__SELECTED PASSAGE__
*** Block opens ***
Some astute observations on COIN practice from the founder of Executive Outcomes, Eeben Barlow:

….Governments, despite often being the prime reason why an insurgency starts, are often only too keen to make the armed forces responsible for establishing workable governance in areas that have become positively disposed towards the insurgency.
As it is an internal problem, countering the insurgency is essentially a law enforcement responsibility. The problem is that often the law enforcement agencies do not realise that an insurgency is developing and through ignorance and denial, mislead government – and the nation – on the seriousness of the situation. This provides the insurgents with numerous advantages, most crucial being time to organise, train and escalate the insurgency.
The end goal of the insurgency is political in nature and therefore, the main effort aimed at countering it ought to be political and not militarily. This “passing the buck” approach places the armed forces in a position they can seldom if ever win as the military’s role is not to govern but to ensure an environment in which governance can take place.  
An insurgency is neither a strategy nor a war. It is a condition based on the perception(s) of a part of the populace that poor governance exists, that government only governs for its own benefit and that they – the populace – are being marginalised or politically suppressed. In reality, an insurgency is an internal emergency that, left unchecked, can develop into a civil war. The insurgency itself is a means to an end and it is an approach aimed at either weakening or collapsing a government’s control and forcing a negotiation in the favour of the insurgents.   
Read the rest here.
As a rule, countries whose citizens  are happy, prosperous and free seldom suffer an insurgency unless they are foreign proxies. Oligarchies however, are frequently the cradle of insurgency and revolution.
*** Block closes ***
__AVAILABLE DATA__
*** Block opens ***
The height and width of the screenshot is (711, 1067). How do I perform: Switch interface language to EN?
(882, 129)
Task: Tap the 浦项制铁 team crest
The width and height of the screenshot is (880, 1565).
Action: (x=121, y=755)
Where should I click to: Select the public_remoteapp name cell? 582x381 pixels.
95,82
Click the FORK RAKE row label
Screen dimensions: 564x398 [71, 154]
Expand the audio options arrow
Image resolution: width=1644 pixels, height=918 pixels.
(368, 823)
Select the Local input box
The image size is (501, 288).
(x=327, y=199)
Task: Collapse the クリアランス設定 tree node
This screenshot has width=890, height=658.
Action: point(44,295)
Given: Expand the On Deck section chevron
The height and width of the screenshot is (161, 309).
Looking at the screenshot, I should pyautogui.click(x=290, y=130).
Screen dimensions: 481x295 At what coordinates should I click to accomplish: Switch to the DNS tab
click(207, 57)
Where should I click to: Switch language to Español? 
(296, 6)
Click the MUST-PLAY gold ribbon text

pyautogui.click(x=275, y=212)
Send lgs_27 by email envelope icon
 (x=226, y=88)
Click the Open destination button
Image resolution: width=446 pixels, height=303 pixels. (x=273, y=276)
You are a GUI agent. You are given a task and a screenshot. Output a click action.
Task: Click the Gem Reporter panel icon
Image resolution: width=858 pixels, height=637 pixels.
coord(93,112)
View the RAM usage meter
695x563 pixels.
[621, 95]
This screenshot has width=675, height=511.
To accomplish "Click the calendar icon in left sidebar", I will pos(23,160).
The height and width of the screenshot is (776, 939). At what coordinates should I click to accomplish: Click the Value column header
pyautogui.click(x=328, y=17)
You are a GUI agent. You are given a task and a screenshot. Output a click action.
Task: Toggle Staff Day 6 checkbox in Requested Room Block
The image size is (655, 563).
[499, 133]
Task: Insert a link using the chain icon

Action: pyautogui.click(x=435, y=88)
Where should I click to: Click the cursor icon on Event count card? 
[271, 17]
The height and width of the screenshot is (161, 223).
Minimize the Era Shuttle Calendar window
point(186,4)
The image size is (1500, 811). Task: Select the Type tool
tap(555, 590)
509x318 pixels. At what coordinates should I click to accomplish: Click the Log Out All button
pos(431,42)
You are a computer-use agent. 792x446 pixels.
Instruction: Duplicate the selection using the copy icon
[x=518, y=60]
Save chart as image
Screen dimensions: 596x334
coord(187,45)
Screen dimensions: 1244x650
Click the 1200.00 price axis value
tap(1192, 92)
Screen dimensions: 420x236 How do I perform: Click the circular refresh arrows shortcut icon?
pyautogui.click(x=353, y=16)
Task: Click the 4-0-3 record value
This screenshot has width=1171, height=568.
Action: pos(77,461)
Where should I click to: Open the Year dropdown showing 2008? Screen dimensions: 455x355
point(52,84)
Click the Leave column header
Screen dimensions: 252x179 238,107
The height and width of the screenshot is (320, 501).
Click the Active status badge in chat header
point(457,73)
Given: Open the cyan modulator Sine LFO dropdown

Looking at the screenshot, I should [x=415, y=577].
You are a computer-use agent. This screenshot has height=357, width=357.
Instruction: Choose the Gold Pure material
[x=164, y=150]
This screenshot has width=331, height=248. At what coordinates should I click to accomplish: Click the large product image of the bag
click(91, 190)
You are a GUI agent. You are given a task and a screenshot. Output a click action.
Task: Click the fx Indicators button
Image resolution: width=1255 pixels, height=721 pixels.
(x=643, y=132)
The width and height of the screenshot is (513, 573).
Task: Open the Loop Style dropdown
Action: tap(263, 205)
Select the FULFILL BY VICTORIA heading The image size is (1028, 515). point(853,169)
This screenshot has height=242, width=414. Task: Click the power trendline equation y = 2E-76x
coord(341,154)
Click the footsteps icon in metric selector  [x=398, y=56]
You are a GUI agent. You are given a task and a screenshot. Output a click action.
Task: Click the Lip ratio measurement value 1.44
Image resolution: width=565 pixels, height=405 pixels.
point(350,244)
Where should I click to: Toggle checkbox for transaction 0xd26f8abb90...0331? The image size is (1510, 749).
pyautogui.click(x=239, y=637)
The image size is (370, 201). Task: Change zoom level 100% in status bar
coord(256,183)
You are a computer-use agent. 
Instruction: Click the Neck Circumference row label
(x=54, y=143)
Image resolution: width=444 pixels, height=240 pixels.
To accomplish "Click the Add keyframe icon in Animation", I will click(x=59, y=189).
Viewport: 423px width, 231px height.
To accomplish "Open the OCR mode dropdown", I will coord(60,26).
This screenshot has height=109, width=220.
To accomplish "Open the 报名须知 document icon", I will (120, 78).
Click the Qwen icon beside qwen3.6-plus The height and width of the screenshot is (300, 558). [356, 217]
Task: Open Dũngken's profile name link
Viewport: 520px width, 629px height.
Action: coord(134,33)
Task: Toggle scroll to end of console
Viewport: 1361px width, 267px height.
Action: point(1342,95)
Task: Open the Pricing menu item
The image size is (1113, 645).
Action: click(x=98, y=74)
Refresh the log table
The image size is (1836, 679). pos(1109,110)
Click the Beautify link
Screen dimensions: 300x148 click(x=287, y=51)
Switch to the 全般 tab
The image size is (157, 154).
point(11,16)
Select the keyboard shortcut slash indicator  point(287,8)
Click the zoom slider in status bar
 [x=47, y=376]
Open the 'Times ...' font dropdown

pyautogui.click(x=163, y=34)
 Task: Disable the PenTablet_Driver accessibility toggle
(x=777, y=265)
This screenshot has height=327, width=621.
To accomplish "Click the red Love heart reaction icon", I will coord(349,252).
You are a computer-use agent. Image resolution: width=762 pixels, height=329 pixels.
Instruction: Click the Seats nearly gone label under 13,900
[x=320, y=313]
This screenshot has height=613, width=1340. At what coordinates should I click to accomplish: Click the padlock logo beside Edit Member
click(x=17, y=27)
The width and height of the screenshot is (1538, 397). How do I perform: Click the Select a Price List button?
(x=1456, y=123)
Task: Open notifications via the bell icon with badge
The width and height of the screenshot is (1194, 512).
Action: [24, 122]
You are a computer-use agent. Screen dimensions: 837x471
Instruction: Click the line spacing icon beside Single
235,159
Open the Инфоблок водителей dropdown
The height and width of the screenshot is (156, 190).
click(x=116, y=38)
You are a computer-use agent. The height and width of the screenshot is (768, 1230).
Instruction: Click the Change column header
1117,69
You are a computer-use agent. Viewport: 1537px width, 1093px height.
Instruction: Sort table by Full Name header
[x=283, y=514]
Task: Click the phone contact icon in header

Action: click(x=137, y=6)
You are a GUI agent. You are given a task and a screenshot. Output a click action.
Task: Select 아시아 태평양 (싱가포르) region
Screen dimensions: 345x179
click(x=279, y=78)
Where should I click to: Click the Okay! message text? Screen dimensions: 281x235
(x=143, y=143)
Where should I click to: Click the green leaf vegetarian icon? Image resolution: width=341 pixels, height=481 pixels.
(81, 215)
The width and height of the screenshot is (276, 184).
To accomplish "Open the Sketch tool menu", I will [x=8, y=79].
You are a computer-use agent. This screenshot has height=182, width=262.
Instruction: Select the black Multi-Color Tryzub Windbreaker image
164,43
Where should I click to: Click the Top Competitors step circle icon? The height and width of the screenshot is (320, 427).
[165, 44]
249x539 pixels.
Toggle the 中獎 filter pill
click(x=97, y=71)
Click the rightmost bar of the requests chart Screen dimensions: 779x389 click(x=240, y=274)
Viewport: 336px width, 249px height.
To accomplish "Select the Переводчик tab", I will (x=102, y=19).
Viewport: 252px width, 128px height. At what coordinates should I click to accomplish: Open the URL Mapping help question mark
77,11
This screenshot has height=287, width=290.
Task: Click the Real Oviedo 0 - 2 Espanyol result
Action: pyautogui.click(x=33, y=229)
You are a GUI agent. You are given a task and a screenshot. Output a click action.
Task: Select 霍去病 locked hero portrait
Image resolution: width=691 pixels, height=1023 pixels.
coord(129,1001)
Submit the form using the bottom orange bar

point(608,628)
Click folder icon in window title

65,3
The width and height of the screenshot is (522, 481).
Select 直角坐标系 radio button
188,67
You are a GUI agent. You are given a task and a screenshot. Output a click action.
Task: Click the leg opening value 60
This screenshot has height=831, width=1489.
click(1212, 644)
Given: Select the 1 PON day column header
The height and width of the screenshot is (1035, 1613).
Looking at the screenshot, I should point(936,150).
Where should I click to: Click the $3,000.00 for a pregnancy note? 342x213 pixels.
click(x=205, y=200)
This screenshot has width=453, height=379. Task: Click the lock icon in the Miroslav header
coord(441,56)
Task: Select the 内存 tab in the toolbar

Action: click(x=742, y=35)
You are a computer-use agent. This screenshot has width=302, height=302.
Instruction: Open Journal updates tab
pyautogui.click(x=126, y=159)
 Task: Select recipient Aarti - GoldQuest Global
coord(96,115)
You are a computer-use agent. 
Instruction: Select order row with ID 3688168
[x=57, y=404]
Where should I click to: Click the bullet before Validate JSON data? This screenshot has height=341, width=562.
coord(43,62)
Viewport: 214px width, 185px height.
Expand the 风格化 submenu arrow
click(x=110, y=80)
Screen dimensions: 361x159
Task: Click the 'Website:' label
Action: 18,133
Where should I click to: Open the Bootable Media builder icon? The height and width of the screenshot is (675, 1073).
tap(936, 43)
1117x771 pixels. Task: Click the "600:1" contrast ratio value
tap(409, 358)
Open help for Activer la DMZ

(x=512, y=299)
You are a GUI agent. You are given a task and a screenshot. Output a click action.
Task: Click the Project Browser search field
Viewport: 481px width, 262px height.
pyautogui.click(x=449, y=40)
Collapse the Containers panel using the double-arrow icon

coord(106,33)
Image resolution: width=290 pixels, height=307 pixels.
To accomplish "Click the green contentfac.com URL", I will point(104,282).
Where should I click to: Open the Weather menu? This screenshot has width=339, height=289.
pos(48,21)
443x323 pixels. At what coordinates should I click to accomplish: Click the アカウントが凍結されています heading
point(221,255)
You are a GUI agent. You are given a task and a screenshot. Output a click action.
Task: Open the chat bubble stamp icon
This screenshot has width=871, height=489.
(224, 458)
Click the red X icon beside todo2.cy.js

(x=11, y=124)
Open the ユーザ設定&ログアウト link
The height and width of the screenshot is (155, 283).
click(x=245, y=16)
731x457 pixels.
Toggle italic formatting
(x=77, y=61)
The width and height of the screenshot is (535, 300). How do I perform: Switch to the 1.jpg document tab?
*** Block closes ***
Translate this sentence from the passage on countering insurgency into Spanish: "As it is an internal problem, countering the insurgency is essentially a law enforcement responsibility."

Como se trata de un problema interno, contrarrestar la insurgencia es esencialmente una responsabilidad de las fuerzas del orden.